-- RECORDS PROVIDED follows --
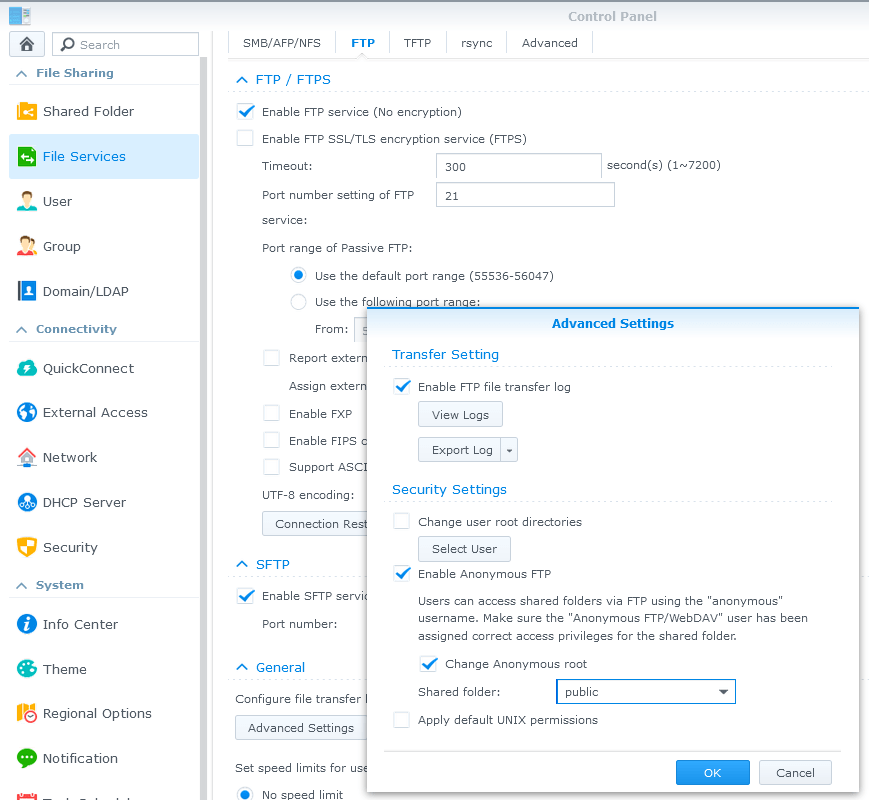Open the Export Log dropdown arrow
This screenshot has width=869, height=800.
[509, 450]
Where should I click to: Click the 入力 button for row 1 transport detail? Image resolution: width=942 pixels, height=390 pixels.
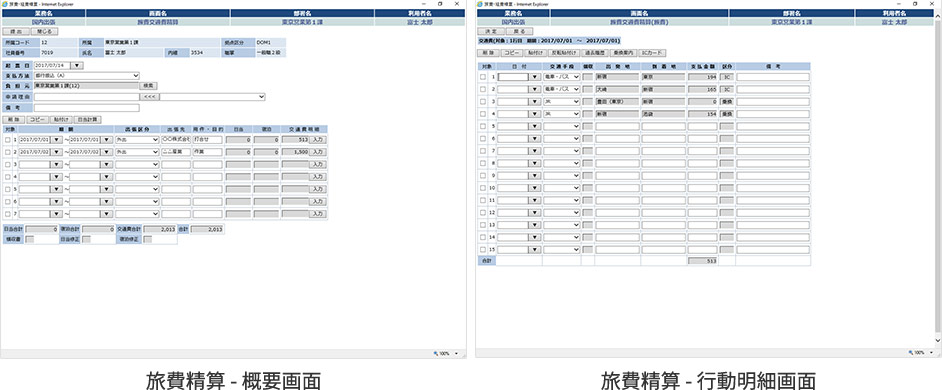(317, 139)
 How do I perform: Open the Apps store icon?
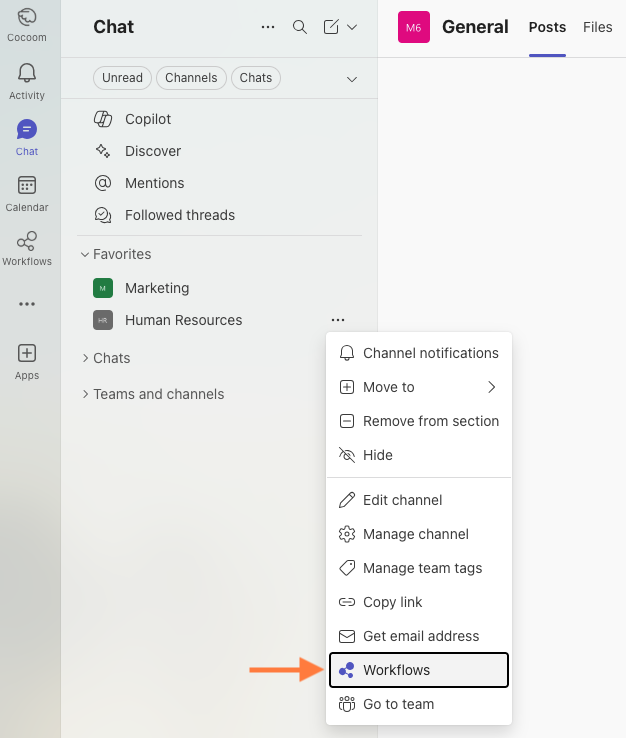point(27,361)
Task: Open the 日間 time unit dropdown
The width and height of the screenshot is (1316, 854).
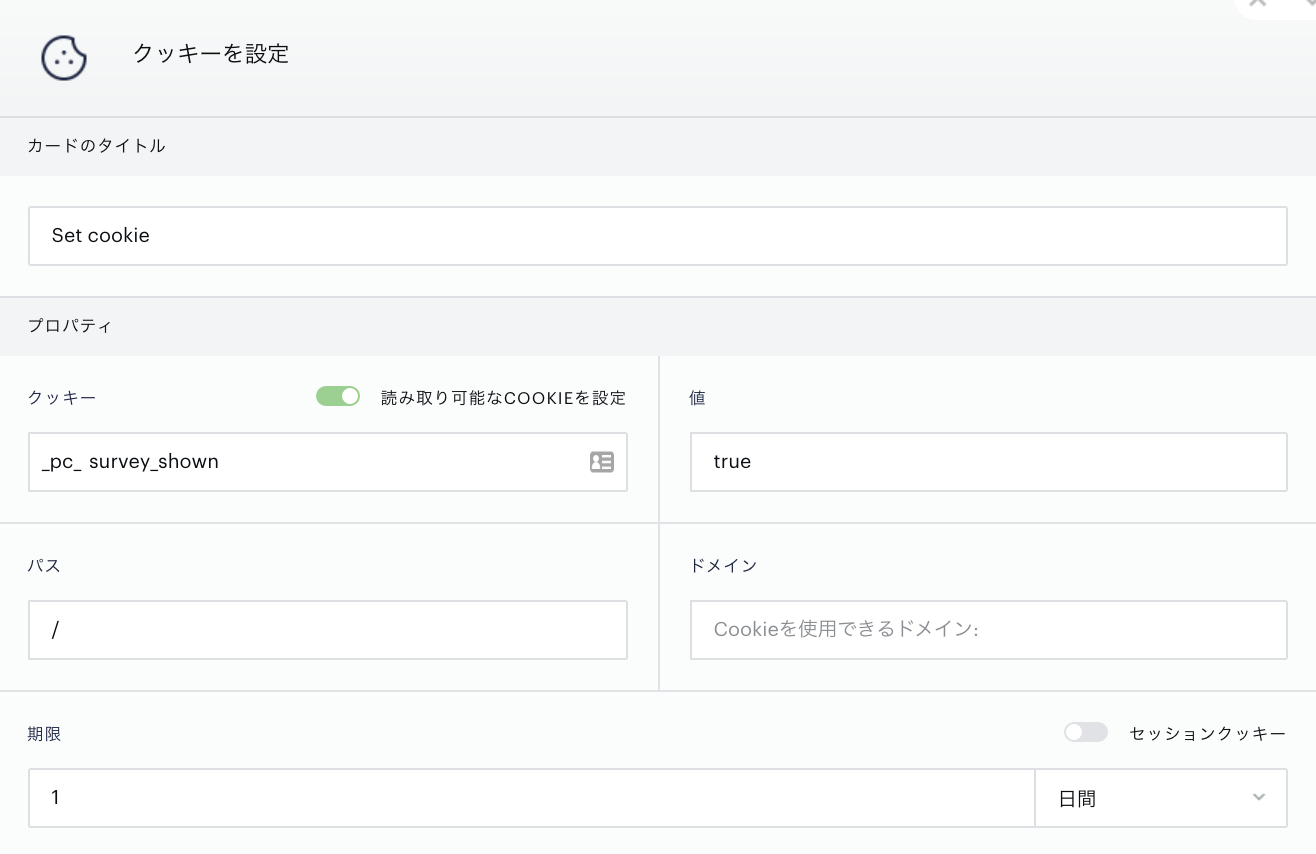Action: tap(1160, 798)
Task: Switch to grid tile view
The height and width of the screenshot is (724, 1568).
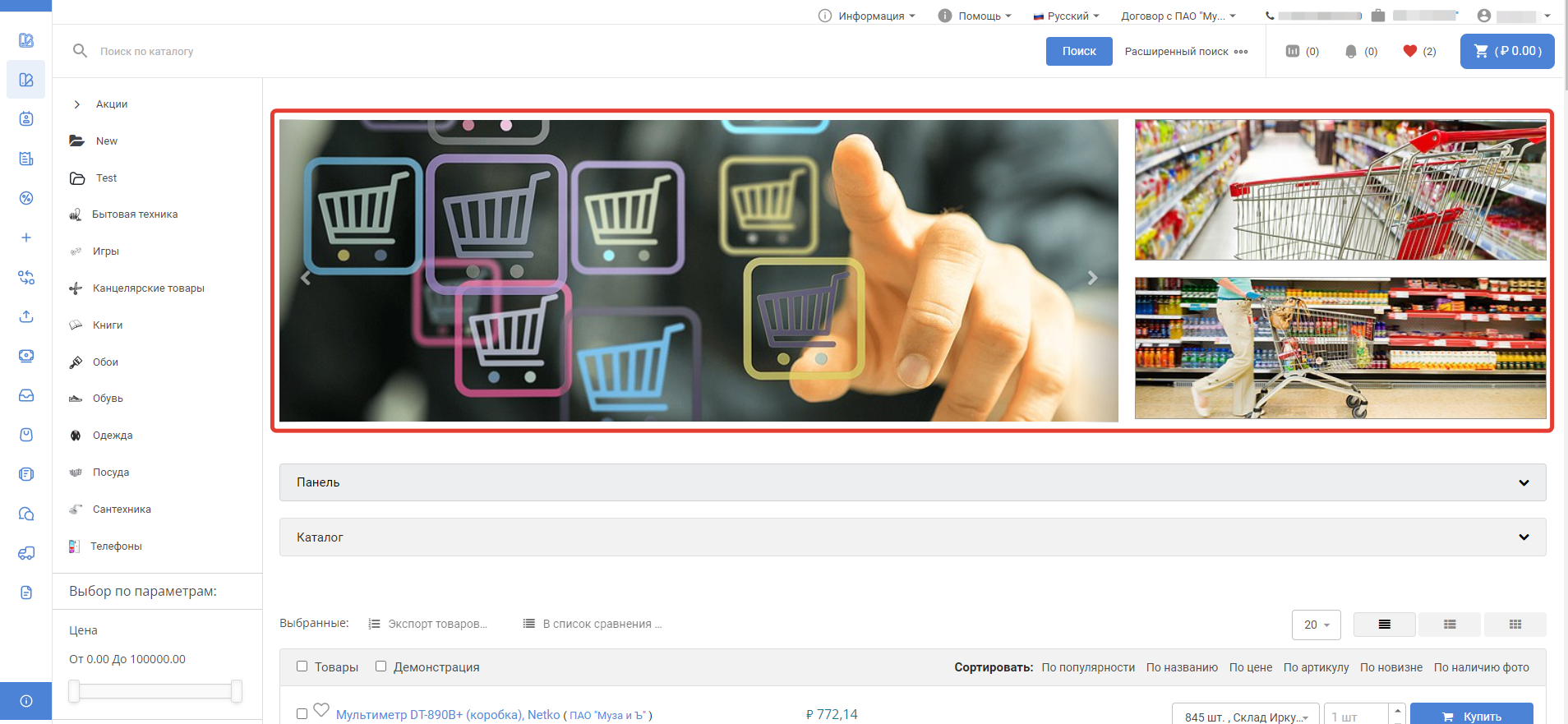Action: 1515,625
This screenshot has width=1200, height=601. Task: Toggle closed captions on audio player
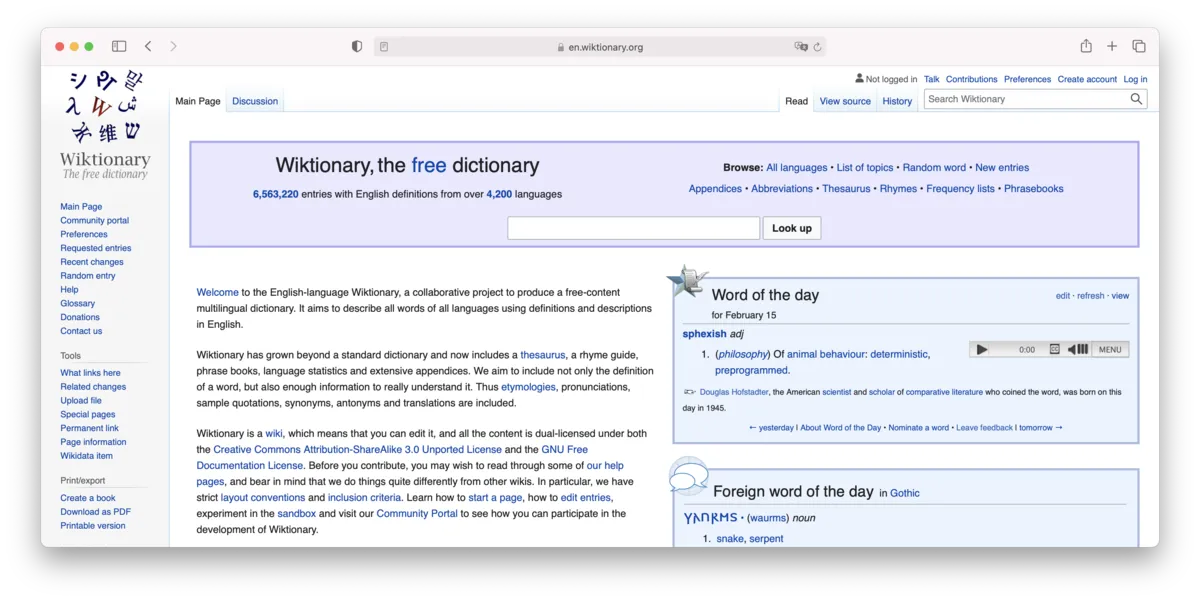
-- RECORDS PROVIDED concluded --
ACTIVITY:
Make an exact copy of only those lines that run from the line with "The width and" through the end of the records, excluding pictures.

ANSWER TO THIS PROBLEM:
The width and height of the screenshot is (1316, 854).
Action: tap(1160, 798)
Task: Switch to grid tile view
The height and width of the screenshot is (724, 1568).
Action: 1515,625
This screenshot has width=1200, height=601. Task: Toggle closed captions on audio player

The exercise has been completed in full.